> _Activity_:
Reproduce the listing that follows, unchanged and complete.

> _Data provided_:
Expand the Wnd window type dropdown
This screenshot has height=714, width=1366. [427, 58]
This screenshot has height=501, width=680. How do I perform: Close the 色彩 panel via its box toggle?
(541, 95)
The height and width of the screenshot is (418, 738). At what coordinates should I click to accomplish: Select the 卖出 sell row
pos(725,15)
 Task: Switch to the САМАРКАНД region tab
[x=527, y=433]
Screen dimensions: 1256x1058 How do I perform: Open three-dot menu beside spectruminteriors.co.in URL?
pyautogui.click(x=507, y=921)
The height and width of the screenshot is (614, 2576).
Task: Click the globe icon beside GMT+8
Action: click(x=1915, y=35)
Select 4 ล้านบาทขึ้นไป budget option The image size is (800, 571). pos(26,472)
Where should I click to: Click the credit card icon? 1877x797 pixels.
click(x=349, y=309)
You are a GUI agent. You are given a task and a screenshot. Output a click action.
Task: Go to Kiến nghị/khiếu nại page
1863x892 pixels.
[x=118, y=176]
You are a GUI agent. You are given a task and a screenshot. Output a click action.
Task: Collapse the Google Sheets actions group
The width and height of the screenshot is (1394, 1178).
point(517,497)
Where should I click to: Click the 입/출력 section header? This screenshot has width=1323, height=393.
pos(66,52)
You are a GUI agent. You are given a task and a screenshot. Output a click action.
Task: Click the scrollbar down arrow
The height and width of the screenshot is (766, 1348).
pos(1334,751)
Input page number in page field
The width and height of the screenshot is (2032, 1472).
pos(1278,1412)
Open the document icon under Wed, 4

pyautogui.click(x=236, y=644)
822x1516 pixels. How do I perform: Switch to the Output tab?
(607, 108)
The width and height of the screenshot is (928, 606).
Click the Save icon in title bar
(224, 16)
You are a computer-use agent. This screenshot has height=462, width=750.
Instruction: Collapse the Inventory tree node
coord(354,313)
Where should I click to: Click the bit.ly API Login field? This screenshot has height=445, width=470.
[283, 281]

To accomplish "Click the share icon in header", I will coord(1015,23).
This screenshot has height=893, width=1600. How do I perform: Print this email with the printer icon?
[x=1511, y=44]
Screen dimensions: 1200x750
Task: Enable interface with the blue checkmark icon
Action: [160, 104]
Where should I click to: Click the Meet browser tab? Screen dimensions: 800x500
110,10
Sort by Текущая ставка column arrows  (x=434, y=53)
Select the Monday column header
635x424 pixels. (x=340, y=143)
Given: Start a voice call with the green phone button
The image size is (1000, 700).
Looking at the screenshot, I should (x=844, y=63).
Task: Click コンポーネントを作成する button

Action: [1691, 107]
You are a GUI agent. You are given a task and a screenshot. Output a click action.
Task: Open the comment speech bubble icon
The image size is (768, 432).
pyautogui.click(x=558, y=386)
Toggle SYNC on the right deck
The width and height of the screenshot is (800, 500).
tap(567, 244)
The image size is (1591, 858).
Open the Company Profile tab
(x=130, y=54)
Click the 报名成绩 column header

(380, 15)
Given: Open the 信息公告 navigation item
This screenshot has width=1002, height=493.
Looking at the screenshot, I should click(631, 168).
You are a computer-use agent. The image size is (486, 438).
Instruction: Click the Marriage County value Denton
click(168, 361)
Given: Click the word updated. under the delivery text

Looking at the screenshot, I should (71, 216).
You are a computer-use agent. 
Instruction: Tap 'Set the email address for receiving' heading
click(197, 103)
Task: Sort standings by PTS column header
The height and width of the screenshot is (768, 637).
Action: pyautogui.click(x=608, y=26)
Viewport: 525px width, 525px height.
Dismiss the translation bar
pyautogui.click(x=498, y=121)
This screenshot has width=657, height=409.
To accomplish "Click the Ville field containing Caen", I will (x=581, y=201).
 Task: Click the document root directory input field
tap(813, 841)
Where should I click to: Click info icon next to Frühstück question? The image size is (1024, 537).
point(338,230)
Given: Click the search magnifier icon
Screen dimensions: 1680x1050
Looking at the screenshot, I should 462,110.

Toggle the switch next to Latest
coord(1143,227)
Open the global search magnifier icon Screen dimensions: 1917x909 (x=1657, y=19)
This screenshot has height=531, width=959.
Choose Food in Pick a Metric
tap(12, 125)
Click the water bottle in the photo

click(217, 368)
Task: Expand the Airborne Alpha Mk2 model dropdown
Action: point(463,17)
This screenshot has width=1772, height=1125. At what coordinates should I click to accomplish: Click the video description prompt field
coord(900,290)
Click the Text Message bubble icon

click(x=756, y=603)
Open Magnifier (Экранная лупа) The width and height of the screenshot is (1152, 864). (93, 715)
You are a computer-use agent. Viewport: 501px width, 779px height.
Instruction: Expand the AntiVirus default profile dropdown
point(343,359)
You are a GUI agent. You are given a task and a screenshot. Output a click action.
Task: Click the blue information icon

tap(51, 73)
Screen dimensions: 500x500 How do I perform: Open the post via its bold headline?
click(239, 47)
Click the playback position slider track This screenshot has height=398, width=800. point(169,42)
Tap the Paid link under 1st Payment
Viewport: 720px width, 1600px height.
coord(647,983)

> _Reply to the task_:
Expand the Wnd window type dropdown
This screenshot has height=714, width=1366. [427, 58]
This screenshot has height=501, width=680. How do I perform: Close the 色彩 panel via its box toggle?
(541, 95)
The height and width of the screenshot is (418, 738). At what coordinates should I click to accomplish: Select the 卖出 sell row
pos(725,15)
 Task: Switch to the САМАРКАНД region tab
[x=527, y=433]
Screen dimensions: 1256x1058 How do I perform: Open three-dot menu beside spectruminteriors.co.in URL?
pyautogui.click(x=507, y=921)
The height and width of the screenshot is (614, 2576).
Task: Click the globe icon beside GMT+8
Action: click(x=1915, y=35)
Select 4 ล้านบาทขึ้นไป budget option The image size is (800, 571). pos(26,472)
Where should I click to: Click the credit card icon? 1877x797 pixels.
click(x=349, y=309)
You are a GUI agent. You are given a task and a screenshot. Output a click action.
Task: Go to Kiến nghị/khiếu nại page
1863x892 pixels.
[x=118, y=176]
You are a GUI agent. You are given a task and a screenshot. Output a click action.
Task: Collapse the Google Sheets actions group
The width and height of the screenshot is (1394, 1178).
point(517,497)
Where should I click to: Click the 입/출력 section header? This screenshot has width=1323, height=393.
pos(66,52)
You are a GUI agent. You are given a task and a screenshot. Output a click action.
Task: Click the scrollbar down arrow
The height and width of the screenshot is (766, 1348).
pos(1334,751)
Input page number in page field
The width and height of the screenshot is (2032, 1472).
pos(1278,1412)
Open the document icon under Wed, 4

pyautogui.click(x=236, y=644)
822x1516 pixels. How do I perform: Switch to the Output tab?
(607, 108)
The width and height of the screenshot is (928, 606).
Click the Save icon in title bar
(224, 16)
You are a computer-use agent. This screenshot has height=462, width=750.
Instruction: Collapse the Inventory tree node
coord(354,313)
Where should I click to: Click the bit.ly API Login field? This screenshot has height=445, width=470.
[283, 281]

To accomplish "Click the share icon in header", I will coord(1015,23).
This screenshot has height=893, width=1600. How do I perform: Print this email with the printer icon?
[x=1511, y=44]
Screen dimensions: 1200x750
Task: Enable interface with the blue checkmark icon
Action: [160, 104]
Where should I click to: Click the Meet browser tab? Screen dimensions: 800x500
110,10
Sort by Текущая ставка column arrows  (x=434, y=53)
Select the Monday column header
635x424 pixels. (x=340, y=143)
Given: Start a voice call with the green phone button
The image size is (1000, 700).
Looking at the screenshot, I should (x=844, y=63).
Task: Click コンポーネントを作成する button

Action: [1691, 107]
You are a GUI agent. You are given a task and a screenshot. Output a click action.
Task: Open the comment speech bubble icon
The image size is (768, 432).
pyautogui.click(x=558, y=386)
Toggle SYNC on the right deck
The width and height of the screenshot is (800, 500).
tap(567, 244)
The image size is (1591, 858).
Open the Company Profile tab
(x=130, y=54)
Click the 报名成绩 column header

(380, 15)
Given: Open the 信息公告 navigation item
This screenshot has width=1002, height=493.
Looking at the screenshot, I should click(631, 168).
You are a computer-use agent. The image size is (486, 438).
Instruction: Click the Marriage County value Denton
click(168, 361)
Given: Click the word updated. under the delivery text

Looking at the screenshot, I should (71, 216).
You are a computer-use agent. 
Instruction: Tap 'Set the email address for receiving' heading
click(197, 103)
Task: Sort standings by PTS column header
The height and width of the screenshot is (768, 637).
Action: pyautogui.click(x=608, y=26)
Viewport: 525px width, 525px height.
Dismiss the translation bar
pyautogui.click(x=498, y=121)
This screenshot has width=657, height=409.
To accomplish "Click the Ville field containing Caen", I will (x=581, y=201).
 Task: Click the document root directory input field
tap(813, 841)
Where should I click to: Click info icon next to Frühstück question? The image size is (1024, 537).
point(338,230)
Given: Click the search magnifier icon
Screen dimensions: 1680x1050
Looking at the screenshot, I should 462,110.

Toggle the switch next to Latest
coord(1143,227)
Open the global search magnifier icon Screen dimensions: 1917x909 (x=1657, y=19)
This screenshot has height=531, width=959.
Choose Food in Pick a Metric
tap(12, 125)
Click the water bottle in the photo

click(217, 368)
Task: Expand the Airborne Alpha Mk2 model dropdown
Action: point(463,17)
This screenshot has width=1772, height=1125. At what coordinates should I click to accomplish: Click the video description prompt field
coord(900,290)
Click the Text Message bubble icon

click(x=756, y=603)
Open Magnifier (Экранная лупа) The width and height of the screenshot is (1152, 864). (93, 715)
You are a computer-use agent. Viewport: 501px width, 779px height.
Instruction: Expand the AntiVirus default profile dropdown
point(343,359)
You are a GUI agent. You are given a task and a screenshot. Output a click action.
Task: Click the blue information icon

tap(51, 73)
Screen dimensions: 500x500 How do I perform: Open the post via its bold headline?
click(239, 47)
Click the playback position slider track This screenshot has height=398, width=800. point(169,42)
Tap the Paid link under 1st Payment
Viewport: 720px width, 1600px height.
coord(647,983)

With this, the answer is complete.